Extrait choisi ::
▬▬▬

Un premier album, c’est évidemment une étape essentielle pour un artiste. Et d’autant plus pour Colombe Barsacq qui aura mis plusieurs années de franchir le pas, alors que son parcours s’enracine dans nombre d’initiatives individuelles et collectives marquées, entre autres, par des spectacles chantsignés.
Oui je parle des spectacles mettant en valeur la langue des signes, comme en témoigne le parcours de cette artiste formée aux arts de l’acteur, du clown et du chant.
D’où une initiation à différentes approches de la voix comme en témoigne son expérience développée avec force références sur le site du spectacle vivant en français et langue des signes française.
PIONNIÈRE D’UNE “PASSERELLE ENTRE DEUX MONDES, CELUI DU SILENCE ET CELUI DE LA MUSIQUE”
Durant plusieurs années, au sein d’International Visual Theater (direction Emmanuelle Laborit), elle a œuvré avec détermination, pour que artistes et public puissent se rassembler dans un même espace, qu’ils soient sourds ou entendants. Initiée au chansigne et devenue bilingue en Langue des Signes Française, elle est devenue directrice artistique de CRé qui produira ses spectacles et son nouvel album.

▬▬▬

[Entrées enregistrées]
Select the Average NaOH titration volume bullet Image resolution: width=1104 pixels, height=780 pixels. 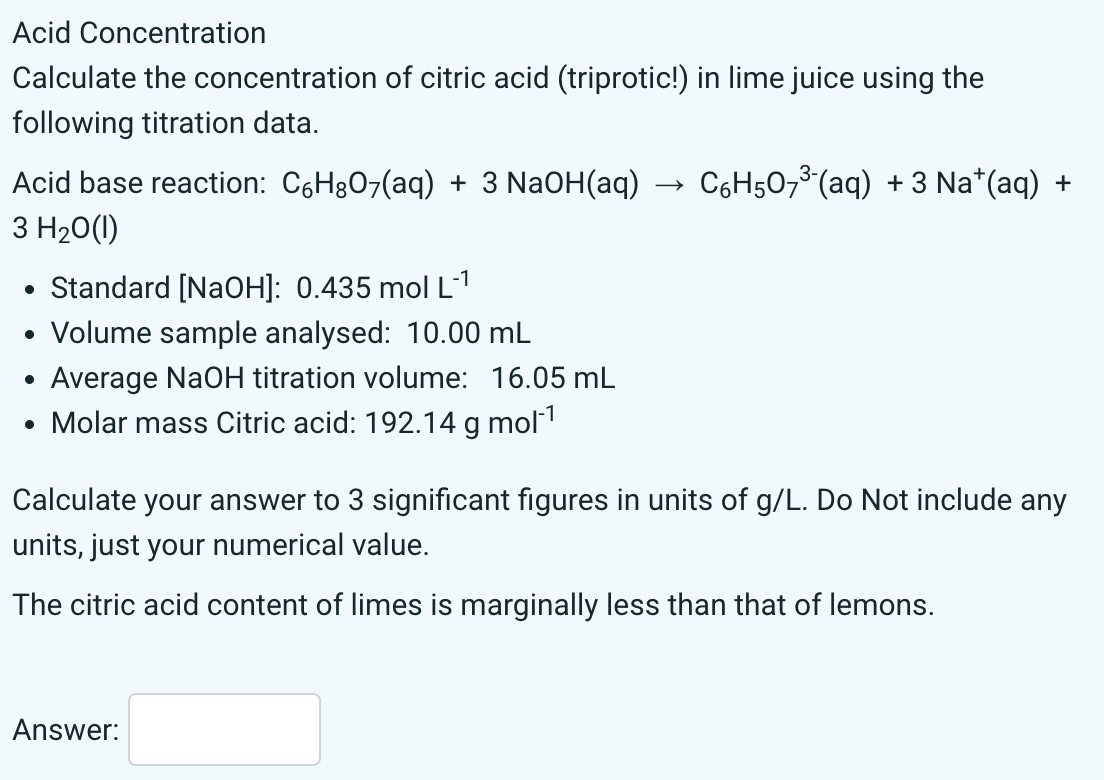(x=332, y=378)
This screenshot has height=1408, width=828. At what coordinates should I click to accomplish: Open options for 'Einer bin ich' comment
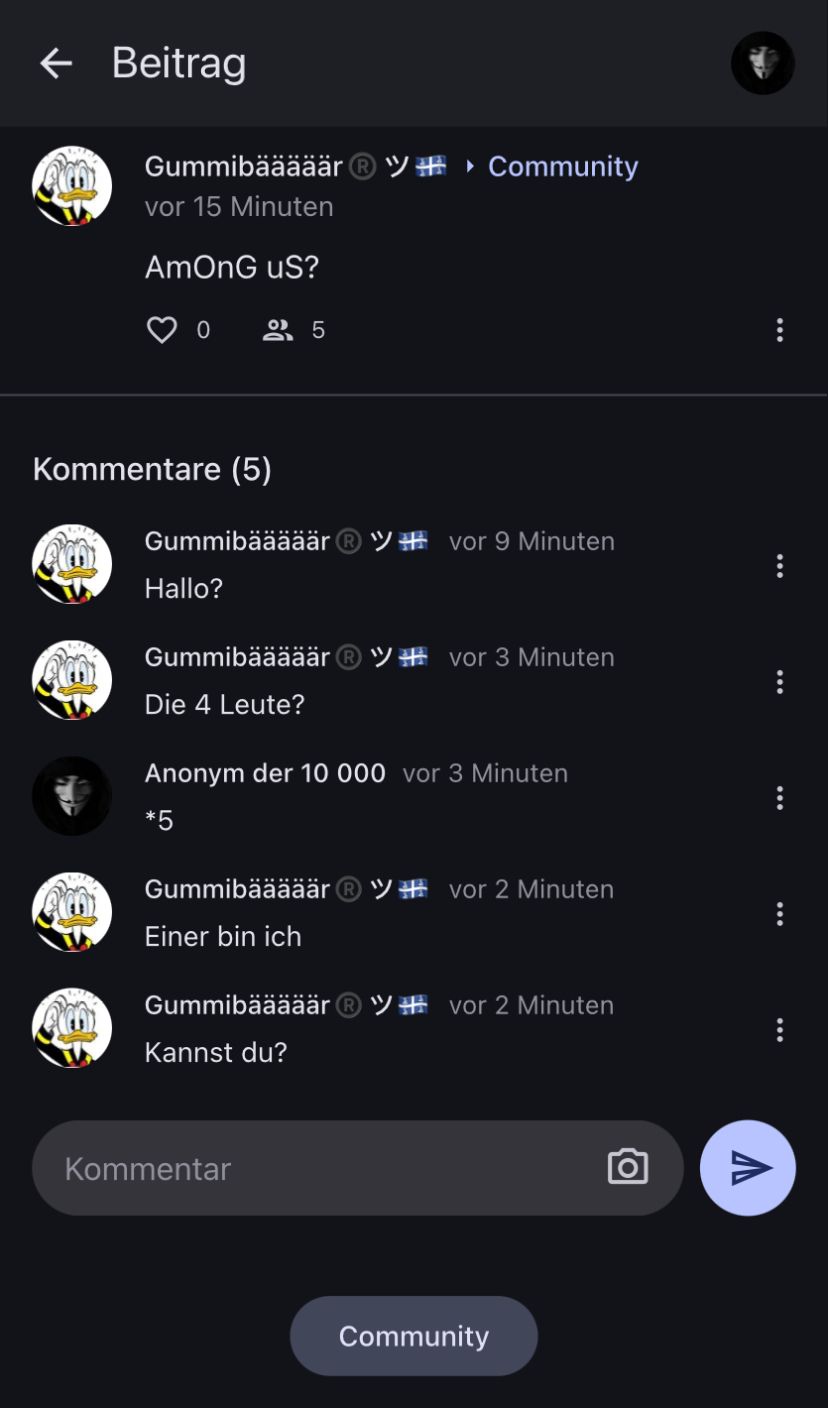point(780,914)
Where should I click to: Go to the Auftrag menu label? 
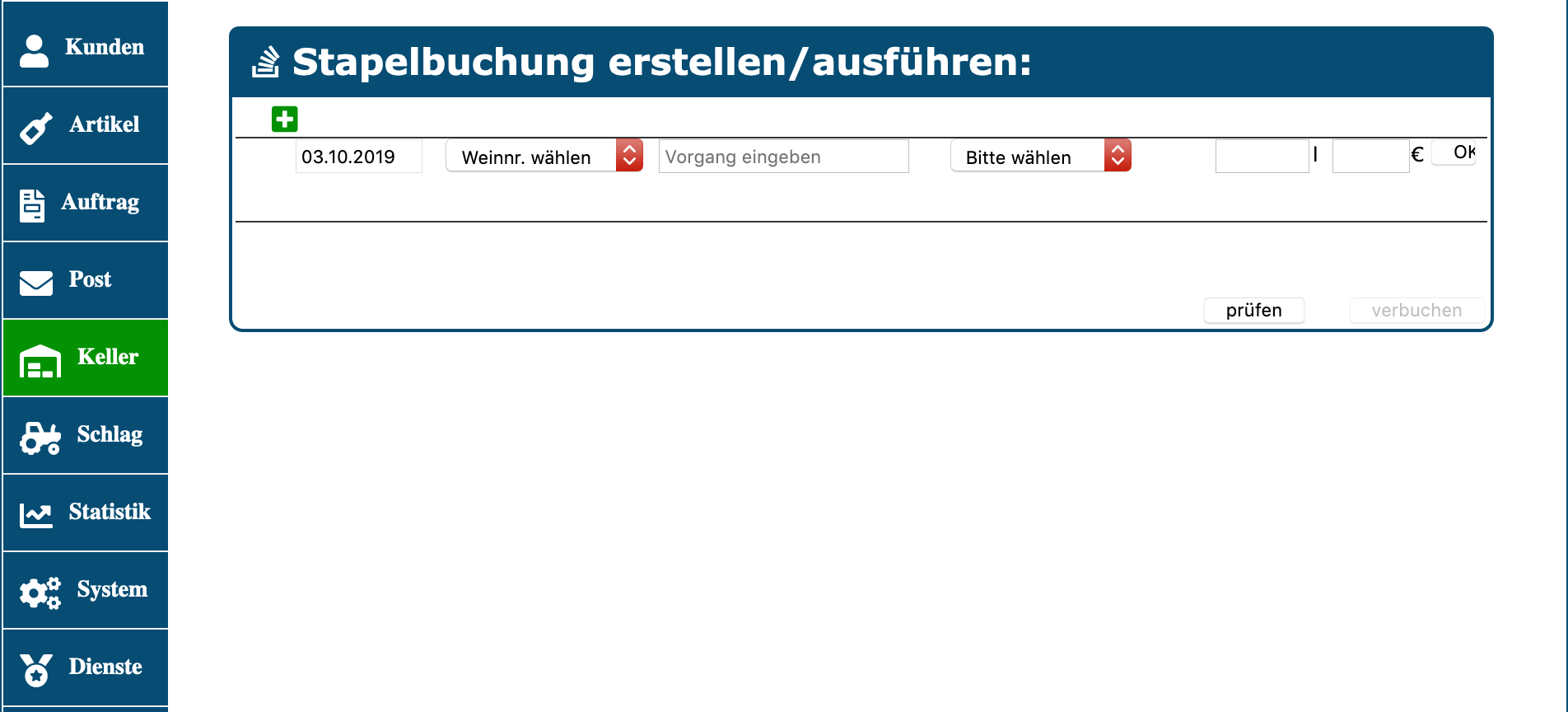pyautogui.click(x=100, y=202)
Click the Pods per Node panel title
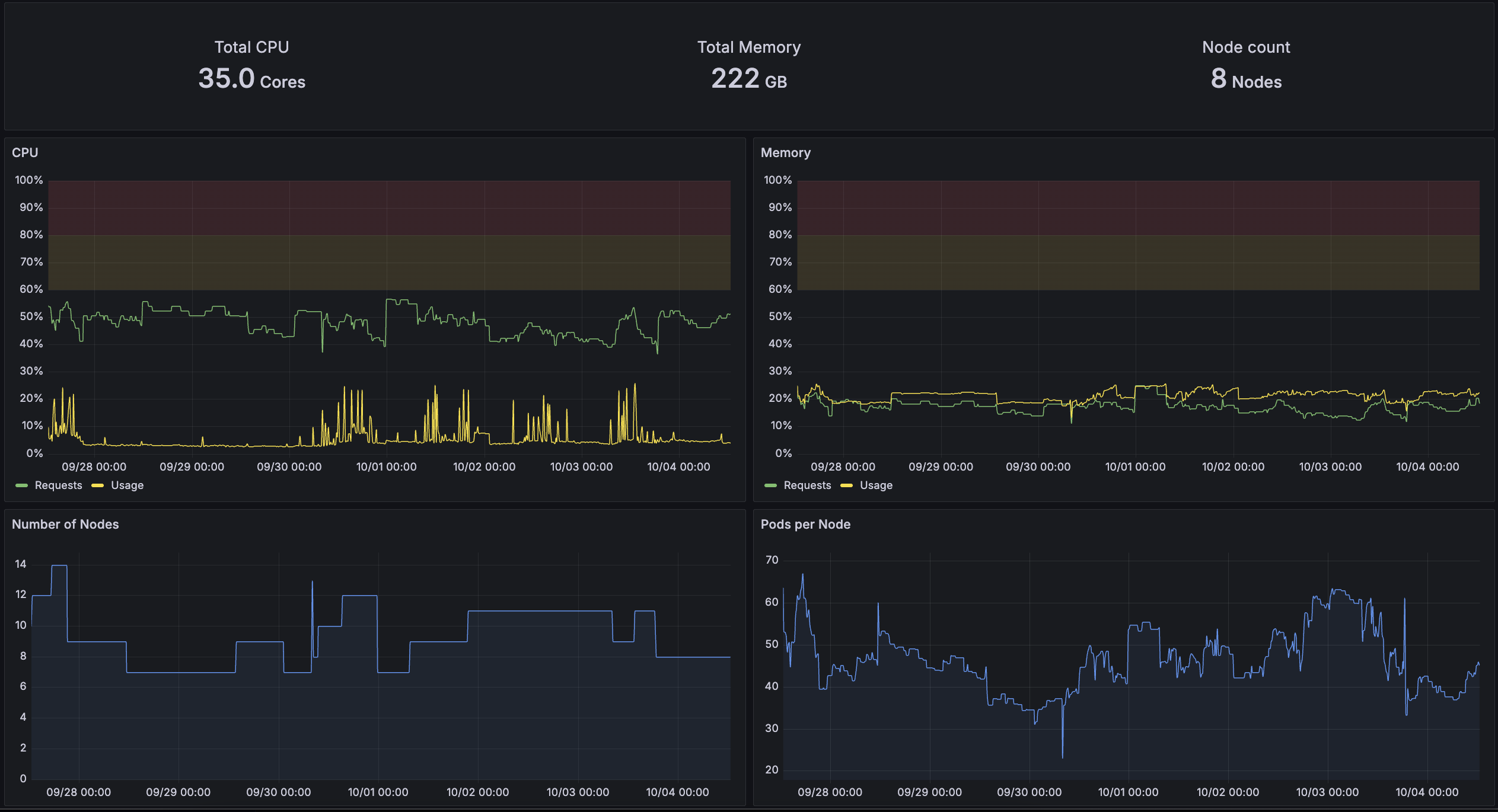The image size is (1498, 812). (806, 524)
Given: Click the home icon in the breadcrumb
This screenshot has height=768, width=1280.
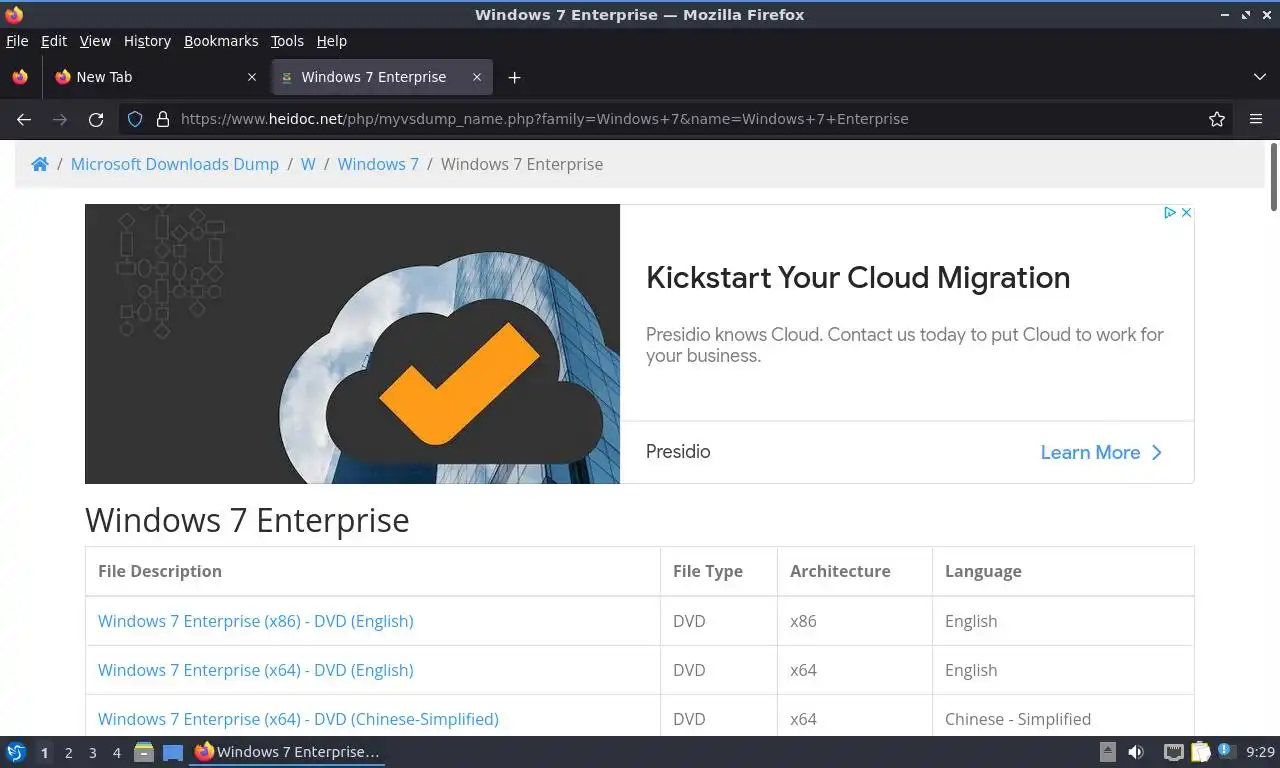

▬▬▬

Consigne 1 :: D'après l'extrait, pourquoi ce premier album compte-t-il d'autant plus pour Colombe Barsacq ? Répondez en une à trois phrases.
Consigne 2 :: Dans l'extrait, relevez tel quel le passage qui commence par « Un premier album, c’est » et se poursuit jusqu'à « des signes française. ».

Réponse complète 1 :: Elle a mis plusieurs années à franchir le pas, alors que son parcours s'enracine dans de nombreuses initiatives individuelles et collectives, marquées entre autres par des spectacles chantsignés.

Réponse complète 2 ::
Un premier album, c’est évidemment une étape essentielle pour un artiste. Et d’autant plus pour Colombe Barsacq qui aura mis plusieurs années de franchir le pas, alors que son parcours s’enracine dans nombre d’initiatives individuelles et collectives marquées, entre autres, par des spectacles chantsignés.
Oui je parle des spectacles mettant en valeur la langue des signes, comme en témoigne le parcours de cette artiste formée aux arts de l’acteur, du clown et du chant.
D’où une initiation à différentes approches de la voix comme en témoigne son expérience développée avec force références sur le site du spectacle vivant en français et langue des signes française.